DATA ROWS →

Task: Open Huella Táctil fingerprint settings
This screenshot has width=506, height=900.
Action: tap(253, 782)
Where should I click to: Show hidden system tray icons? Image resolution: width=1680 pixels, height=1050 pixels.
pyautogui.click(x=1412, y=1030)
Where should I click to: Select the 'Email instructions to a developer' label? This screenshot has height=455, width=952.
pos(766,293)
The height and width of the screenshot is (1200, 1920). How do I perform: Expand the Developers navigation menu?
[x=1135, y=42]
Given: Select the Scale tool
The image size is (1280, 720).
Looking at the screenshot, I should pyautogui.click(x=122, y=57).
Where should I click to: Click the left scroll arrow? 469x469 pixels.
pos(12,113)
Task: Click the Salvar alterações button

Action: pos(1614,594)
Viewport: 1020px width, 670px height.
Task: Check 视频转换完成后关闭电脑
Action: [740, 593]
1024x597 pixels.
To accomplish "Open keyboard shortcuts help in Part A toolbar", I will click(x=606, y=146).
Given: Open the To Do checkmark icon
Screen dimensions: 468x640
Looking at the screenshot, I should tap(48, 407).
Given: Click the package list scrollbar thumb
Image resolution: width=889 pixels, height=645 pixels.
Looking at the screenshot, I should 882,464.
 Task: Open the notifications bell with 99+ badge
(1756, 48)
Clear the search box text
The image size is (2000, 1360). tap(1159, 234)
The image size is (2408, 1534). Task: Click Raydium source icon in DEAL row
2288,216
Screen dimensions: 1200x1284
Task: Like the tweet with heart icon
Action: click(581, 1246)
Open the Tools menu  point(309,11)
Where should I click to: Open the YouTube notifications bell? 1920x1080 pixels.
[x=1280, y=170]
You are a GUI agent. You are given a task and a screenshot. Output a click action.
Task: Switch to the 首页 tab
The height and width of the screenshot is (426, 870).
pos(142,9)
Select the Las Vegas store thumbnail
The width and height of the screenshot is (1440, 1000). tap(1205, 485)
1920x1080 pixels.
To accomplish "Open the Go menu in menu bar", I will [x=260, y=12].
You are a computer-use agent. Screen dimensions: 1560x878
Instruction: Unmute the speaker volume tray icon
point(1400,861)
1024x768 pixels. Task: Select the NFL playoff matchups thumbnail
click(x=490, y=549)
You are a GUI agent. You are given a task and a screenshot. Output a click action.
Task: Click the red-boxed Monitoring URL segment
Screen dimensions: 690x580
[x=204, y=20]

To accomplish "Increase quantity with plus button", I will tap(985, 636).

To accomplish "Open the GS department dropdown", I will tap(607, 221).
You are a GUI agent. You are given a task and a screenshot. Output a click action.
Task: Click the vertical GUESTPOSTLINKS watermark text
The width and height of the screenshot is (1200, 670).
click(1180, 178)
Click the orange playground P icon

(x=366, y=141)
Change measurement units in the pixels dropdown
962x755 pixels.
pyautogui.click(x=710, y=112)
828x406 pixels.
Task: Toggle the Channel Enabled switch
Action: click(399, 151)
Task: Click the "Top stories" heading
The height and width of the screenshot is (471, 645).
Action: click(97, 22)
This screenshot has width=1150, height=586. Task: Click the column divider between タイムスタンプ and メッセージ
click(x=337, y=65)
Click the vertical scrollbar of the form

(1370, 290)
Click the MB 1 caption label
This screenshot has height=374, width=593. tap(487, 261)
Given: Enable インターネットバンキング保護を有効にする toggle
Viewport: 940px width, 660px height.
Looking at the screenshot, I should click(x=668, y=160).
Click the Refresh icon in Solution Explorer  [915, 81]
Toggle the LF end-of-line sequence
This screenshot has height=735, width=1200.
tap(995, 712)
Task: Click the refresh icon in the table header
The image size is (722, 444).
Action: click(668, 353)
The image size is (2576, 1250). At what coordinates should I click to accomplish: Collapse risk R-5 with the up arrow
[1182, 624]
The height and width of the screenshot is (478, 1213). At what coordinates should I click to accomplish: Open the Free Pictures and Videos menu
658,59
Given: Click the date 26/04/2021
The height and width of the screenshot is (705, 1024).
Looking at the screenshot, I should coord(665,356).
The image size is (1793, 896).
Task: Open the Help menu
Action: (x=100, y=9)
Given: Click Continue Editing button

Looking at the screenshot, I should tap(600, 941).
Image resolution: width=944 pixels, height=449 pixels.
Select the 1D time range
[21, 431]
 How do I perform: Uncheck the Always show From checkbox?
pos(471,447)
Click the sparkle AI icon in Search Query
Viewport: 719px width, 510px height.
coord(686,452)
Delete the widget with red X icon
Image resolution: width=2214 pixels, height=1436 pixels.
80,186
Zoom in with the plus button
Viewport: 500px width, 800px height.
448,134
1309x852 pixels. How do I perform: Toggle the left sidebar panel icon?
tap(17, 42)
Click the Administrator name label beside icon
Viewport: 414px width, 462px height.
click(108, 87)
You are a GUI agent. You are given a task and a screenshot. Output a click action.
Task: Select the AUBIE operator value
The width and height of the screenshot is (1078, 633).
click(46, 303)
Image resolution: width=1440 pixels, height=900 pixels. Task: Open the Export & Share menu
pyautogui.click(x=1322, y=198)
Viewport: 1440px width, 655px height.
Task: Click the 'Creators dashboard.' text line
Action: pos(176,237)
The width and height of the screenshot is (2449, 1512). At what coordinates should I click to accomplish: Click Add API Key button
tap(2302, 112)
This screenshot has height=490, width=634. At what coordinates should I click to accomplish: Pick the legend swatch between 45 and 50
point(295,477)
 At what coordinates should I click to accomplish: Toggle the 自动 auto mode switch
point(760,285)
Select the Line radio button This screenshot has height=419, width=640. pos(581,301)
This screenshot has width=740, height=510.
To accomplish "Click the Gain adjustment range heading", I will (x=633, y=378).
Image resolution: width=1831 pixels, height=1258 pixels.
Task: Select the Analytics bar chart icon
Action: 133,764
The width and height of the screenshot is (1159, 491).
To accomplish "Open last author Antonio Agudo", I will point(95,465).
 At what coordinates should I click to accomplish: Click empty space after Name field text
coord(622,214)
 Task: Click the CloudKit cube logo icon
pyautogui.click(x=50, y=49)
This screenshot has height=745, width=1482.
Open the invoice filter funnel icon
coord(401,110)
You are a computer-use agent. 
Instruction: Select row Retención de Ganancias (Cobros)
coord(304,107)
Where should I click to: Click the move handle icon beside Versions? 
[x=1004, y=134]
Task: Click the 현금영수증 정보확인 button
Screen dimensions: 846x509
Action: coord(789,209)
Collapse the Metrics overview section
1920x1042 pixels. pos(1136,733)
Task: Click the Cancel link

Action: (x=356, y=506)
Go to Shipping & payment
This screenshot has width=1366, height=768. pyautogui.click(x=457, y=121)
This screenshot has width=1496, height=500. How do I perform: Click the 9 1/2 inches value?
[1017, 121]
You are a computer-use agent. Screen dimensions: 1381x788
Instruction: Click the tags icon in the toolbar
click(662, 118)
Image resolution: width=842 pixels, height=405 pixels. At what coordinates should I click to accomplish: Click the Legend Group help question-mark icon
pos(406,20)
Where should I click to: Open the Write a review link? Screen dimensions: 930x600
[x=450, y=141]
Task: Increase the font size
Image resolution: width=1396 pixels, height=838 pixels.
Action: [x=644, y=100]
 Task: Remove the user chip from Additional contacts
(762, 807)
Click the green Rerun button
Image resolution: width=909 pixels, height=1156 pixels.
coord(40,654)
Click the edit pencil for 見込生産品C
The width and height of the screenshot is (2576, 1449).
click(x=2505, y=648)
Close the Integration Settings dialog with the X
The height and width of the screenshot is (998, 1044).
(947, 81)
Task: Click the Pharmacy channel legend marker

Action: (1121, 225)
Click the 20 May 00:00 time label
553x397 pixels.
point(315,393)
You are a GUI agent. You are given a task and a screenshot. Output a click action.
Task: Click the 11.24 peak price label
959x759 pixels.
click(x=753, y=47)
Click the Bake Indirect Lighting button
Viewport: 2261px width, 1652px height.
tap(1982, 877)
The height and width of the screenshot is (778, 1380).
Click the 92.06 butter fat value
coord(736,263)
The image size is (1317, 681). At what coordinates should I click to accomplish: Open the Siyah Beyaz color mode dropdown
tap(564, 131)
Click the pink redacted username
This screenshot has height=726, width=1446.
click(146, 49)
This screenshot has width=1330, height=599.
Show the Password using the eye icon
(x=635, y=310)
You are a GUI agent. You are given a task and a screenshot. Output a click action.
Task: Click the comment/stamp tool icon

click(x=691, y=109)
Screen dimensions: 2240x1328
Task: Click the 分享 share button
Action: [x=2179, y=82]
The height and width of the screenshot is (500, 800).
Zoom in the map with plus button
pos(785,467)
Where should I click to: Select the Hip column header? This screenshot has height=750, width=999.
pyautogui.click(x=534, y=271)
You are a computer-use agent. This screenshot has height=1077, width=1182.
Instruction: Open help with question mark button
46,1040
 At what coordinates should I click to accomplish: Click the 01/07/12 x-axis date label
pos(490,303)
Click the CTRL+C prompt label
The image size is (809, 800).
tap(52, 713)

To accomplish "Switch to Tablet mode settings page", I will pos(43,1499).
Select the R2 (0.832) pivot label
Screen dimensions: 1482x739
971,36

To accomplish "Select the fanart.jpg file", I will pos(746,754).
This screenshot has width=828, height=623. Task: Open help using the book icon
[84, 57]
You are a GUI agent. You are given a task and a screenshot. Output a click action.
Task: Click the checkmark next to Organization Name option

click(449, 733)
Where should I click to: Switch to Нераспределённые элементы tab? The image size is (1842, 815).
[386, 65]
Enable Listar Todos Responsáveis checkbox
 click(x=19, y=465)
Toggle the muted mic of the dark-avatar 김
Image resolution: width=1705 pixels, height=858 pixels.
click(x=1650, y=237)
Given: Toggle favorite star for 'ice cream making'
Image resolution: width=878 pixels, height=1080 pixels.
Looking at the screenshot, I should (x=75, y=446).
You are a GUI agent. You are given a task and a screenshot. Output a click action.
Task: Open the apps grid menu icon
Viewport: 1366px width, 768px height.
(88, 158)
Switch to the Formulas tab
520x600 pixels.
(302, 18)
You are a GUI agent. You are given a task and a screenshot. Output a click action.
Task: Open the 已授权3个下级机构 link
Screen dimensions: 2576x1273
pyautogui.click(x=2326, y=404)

WHAT IS NEEDED → Reproduce the rows verbatim, beginning at the line that contains "1024x768 pixels. Task: Select" and continuing through the line that contains "Action: click(97, 22)".

RESPONSE →
1024x768 pixels. Task: Select the NFL playoff matchups thumbnail
click(x=490, y=549)
You are a GUI agent. You are given a task and a screenshot. Output a click action.
Task: Click the red-boxed Monitoring URL segment
Screen dimensions: 690x580
[x=204, y=20]

To accomplish "Increase quantity with plus button", I will tap(985, 636).

To accomplish "Open the GS department dropdown", I will tap(607, 221).
You are a GUI agent. You are given a task and a screenshot. Output a click action.
Task: Click the vertical GUESTPOSTLINKS watermark text
The width and height of the screenshot is (1200, 670).
click(1180, 178)
Click the orange playground P icon

(x=366, y=141)
Change measurement units in the pixels dropdown
962x755 pixels.
pyautogui.click(x=710, y=112)
828x406 pixels.
Task: Toggle the Channel Enabled switch
Action: click(399, 151)
Task: Click the "Top stories" heading
The height and width of the screenshot is (471, 645).
Action: click(97, 22)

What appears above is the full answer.